* [WORK ORDER]
Within the data below, count the lines that include the word "agent". Provide the number and nothing further.

* [RECORD EXTRACTS]
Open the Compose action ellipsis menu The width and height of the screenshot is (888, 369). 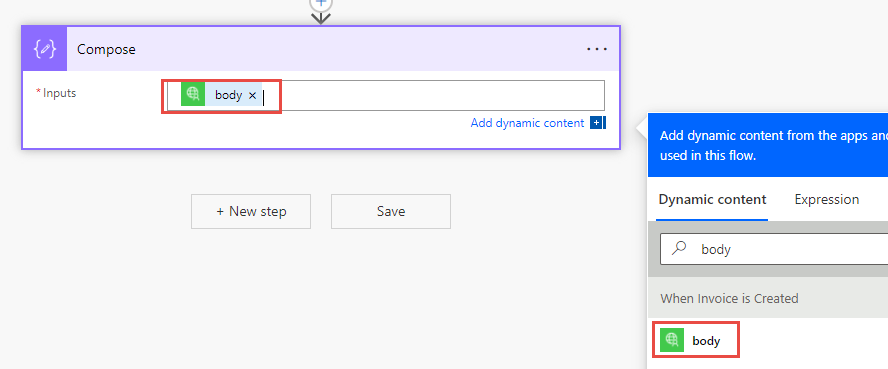pos(597,49)
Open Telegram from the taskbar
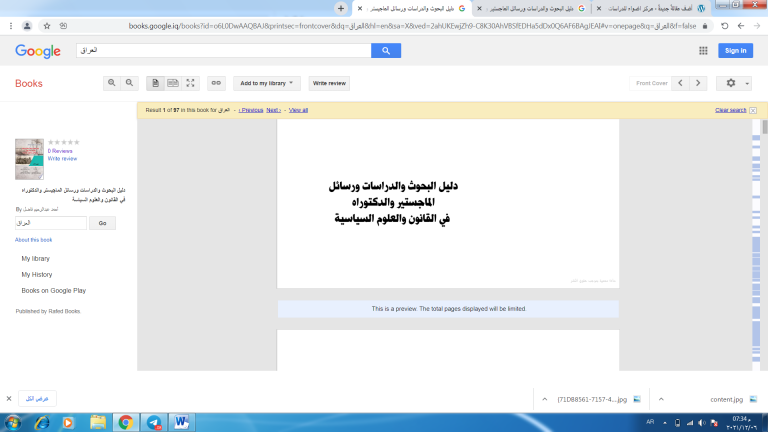This screenshot has height=432, width=768. tap(154, 422)
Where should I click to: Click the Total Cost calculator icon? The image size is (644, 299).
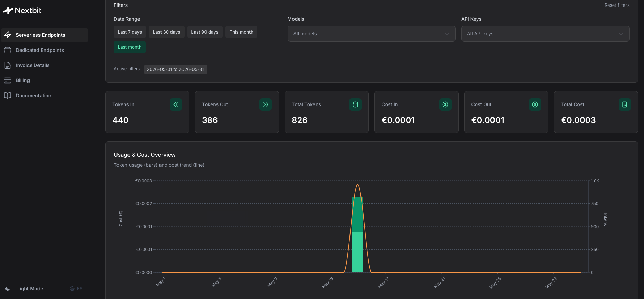[x=625, y=104]
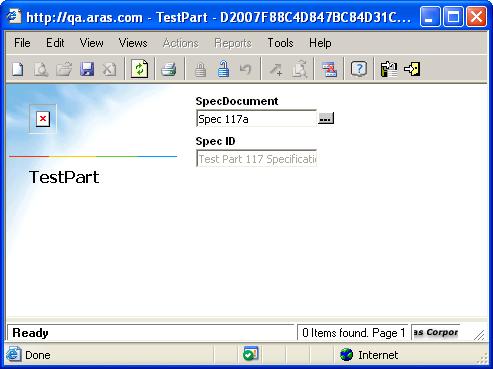Screen dimensions: 493x369
Task: Unlock the item with blue padlock icon
Action: (223, 69)
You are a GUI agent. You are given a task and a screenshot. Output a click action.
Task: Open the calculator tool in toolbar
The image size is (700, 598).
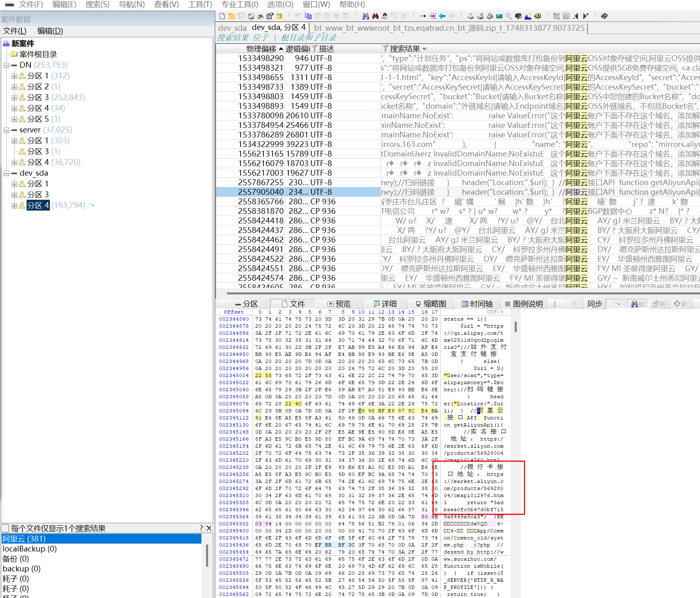tap(499, 16)
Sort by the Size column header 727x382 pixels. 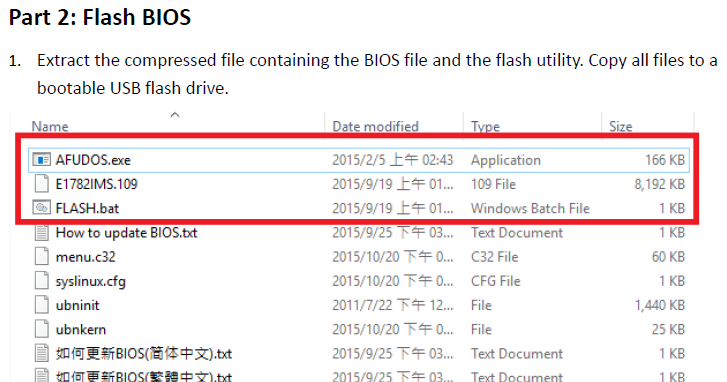click(x=621, y=127)
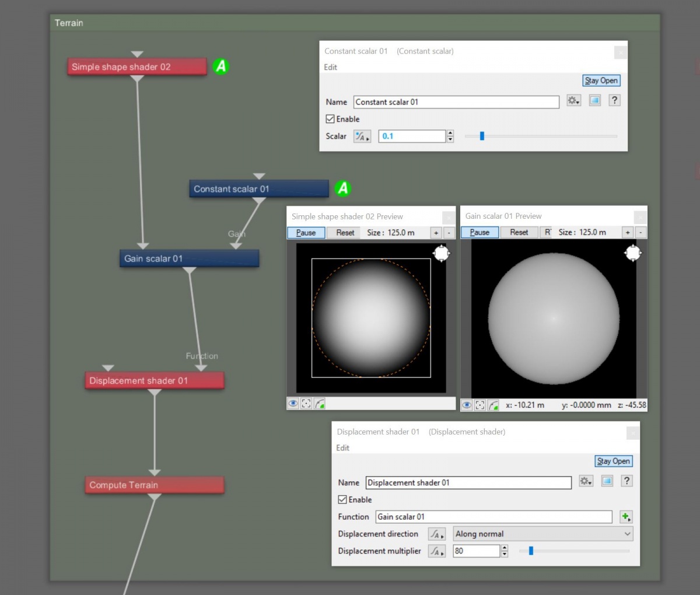Click the f/A dropdown beside the Scalar field
The width and height of the screenshot is (700, 595).
point(362,136)
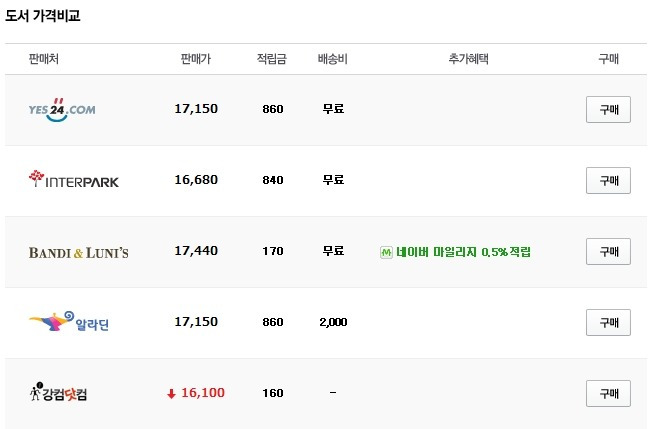Click Interpark's 16,680 price

(196, 180)
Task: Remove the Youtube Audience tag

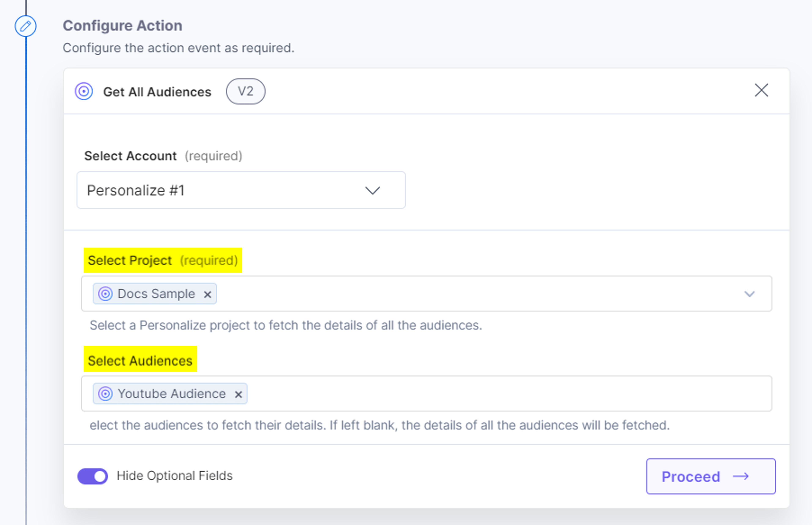Action: (238, 394)
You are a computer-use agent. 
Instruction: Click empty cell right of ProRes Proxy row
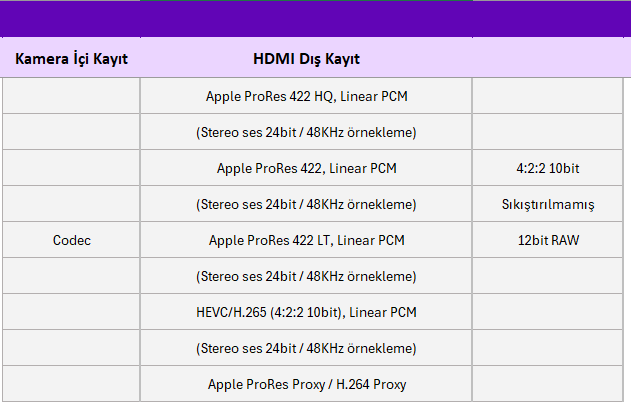tap(550, 384)
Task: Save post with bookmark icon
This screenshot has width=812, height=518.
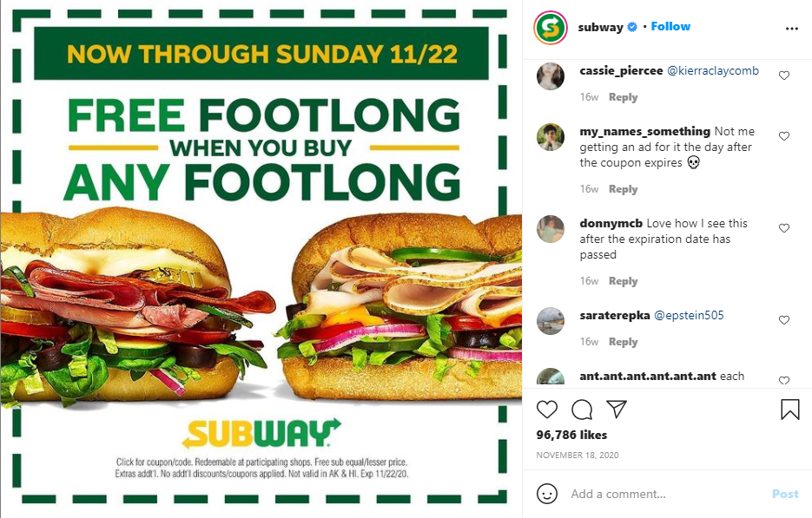Action: tap(790, 410)
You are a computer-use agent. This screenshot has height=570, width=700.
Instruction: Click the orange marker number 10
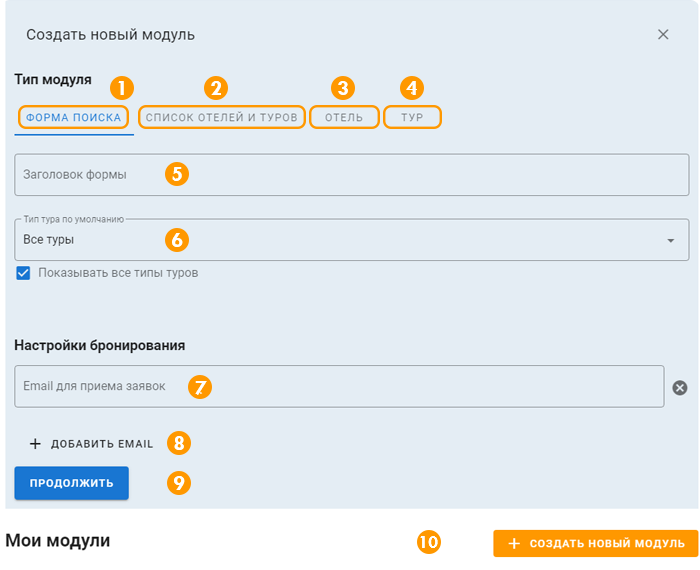coord(429,542)
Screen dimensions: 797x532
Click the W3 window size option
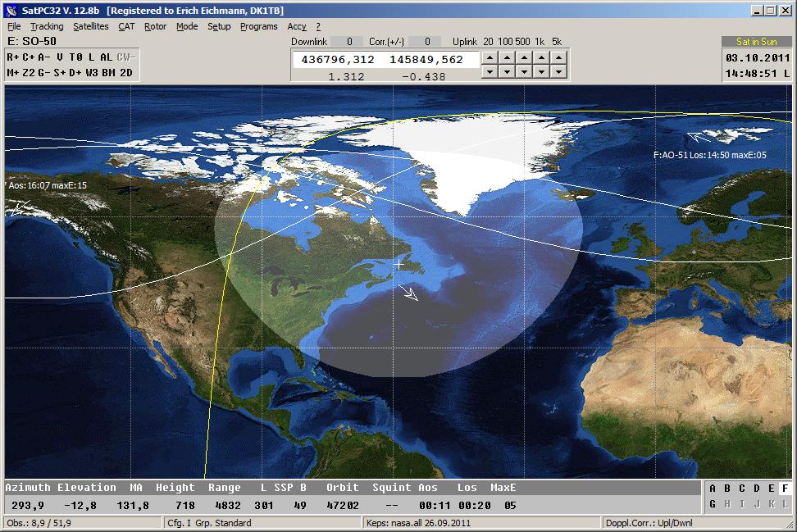click(x=91, y=72)
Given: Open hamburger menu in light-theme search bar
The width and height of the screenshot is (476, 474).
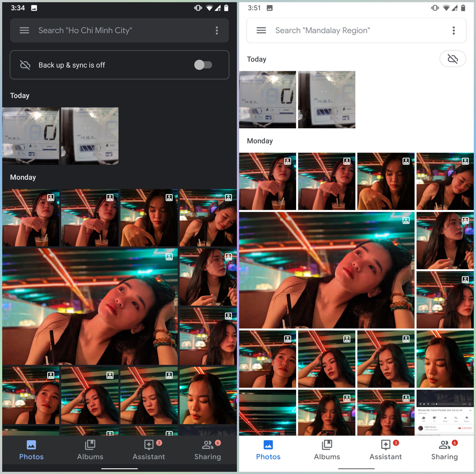Looking at the screenshot, I should click(261, 30).
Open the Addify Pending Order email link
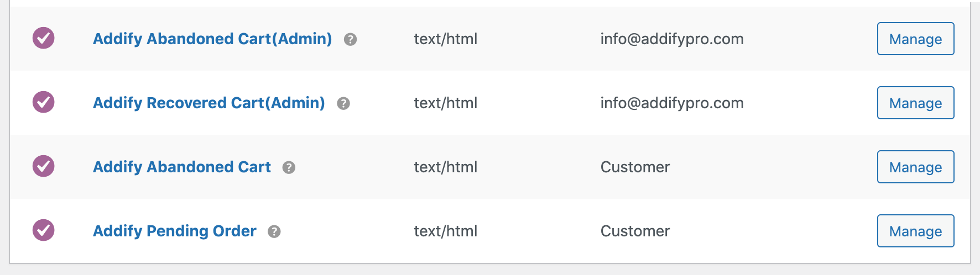This screenshot has width=980, height=275. point(174,231)
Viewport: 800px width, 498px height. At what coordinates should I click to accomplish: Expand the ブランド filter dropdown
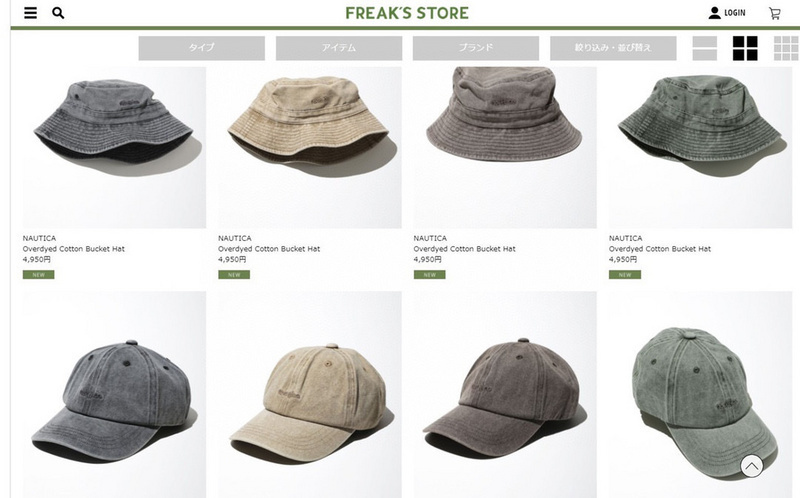click(476, 48)
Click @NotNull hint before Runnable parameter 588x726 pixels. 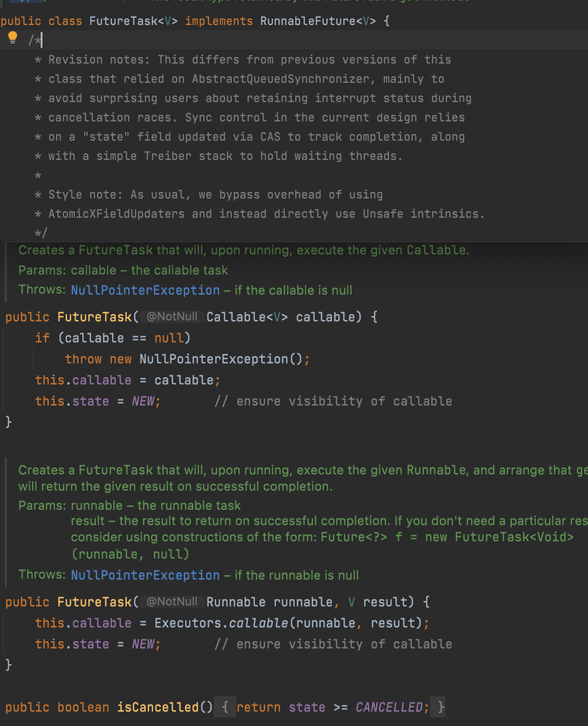coord(172,602)
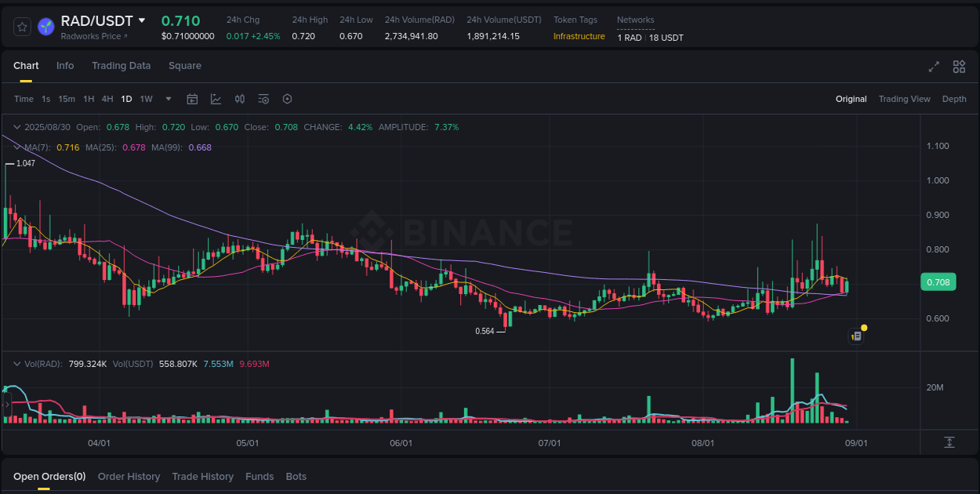Enter fullscreen chart mode
The height and width of the screenshot is (494, 980).
[x=933, y=67]
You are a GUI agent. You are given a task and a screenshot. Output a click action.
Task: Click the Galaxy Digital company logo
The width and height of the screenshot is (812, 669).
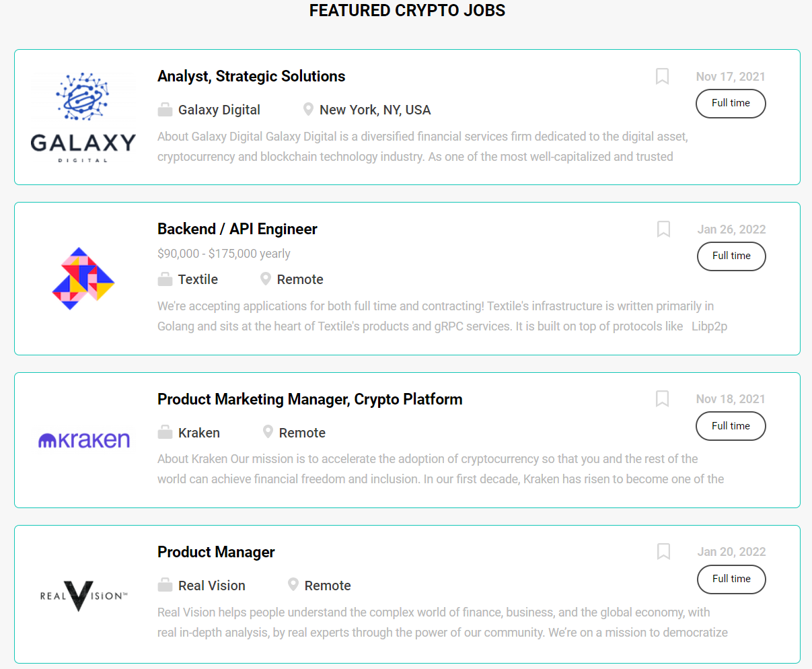(x=83, y=117)
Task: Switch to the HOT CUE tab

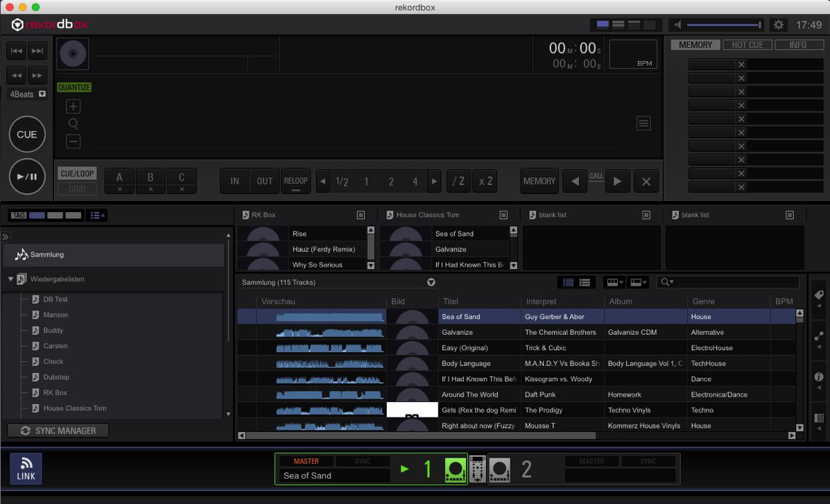Action: pyautogui.click(x=747, y=45)
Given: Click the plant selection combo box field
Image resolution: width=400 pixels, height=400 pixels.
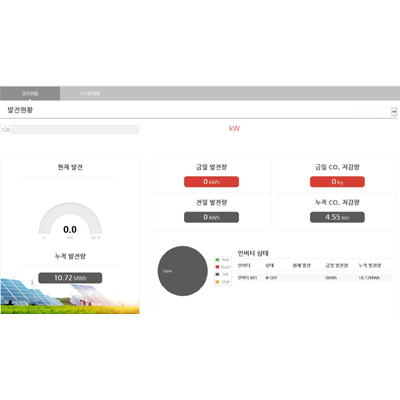Looking at the screenshot, I should pyautogui.click(x=377, y=112).
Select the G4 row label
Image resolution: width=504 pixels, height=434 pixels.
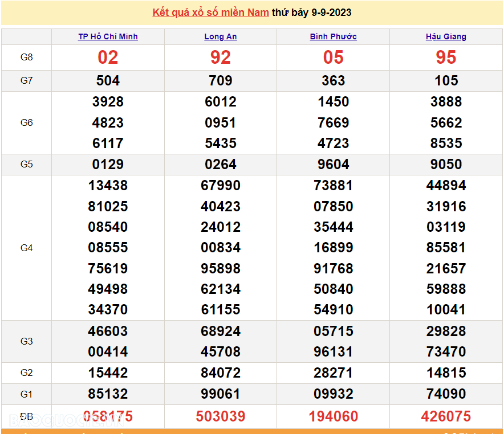coord(27,248)
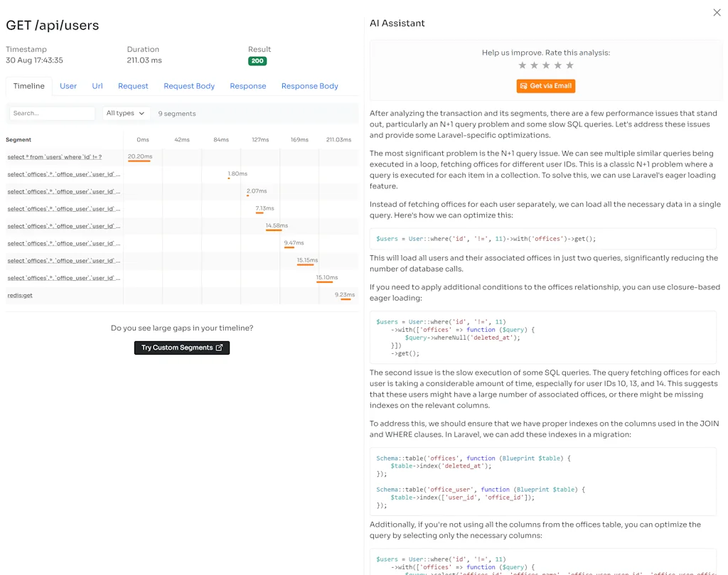Switch to the Url tab

(x=97, y=85)
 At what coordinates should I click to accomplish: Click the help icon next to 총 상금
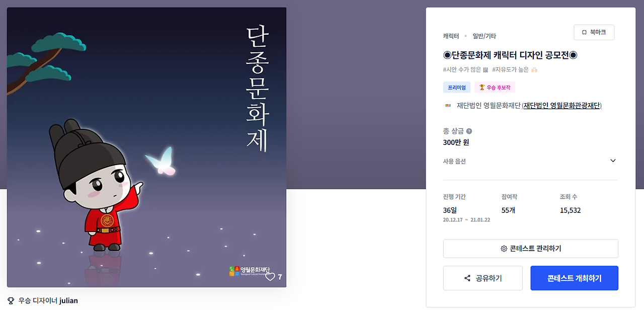point(469,131)
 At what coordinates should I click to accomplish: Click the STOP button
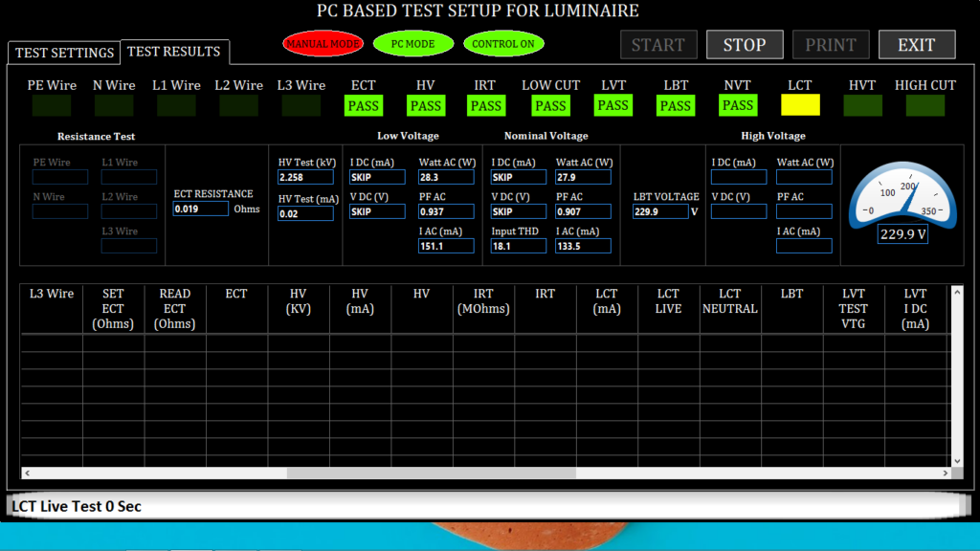click(745, 45)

* [SOLUTION TO THIS EXERCISE]
4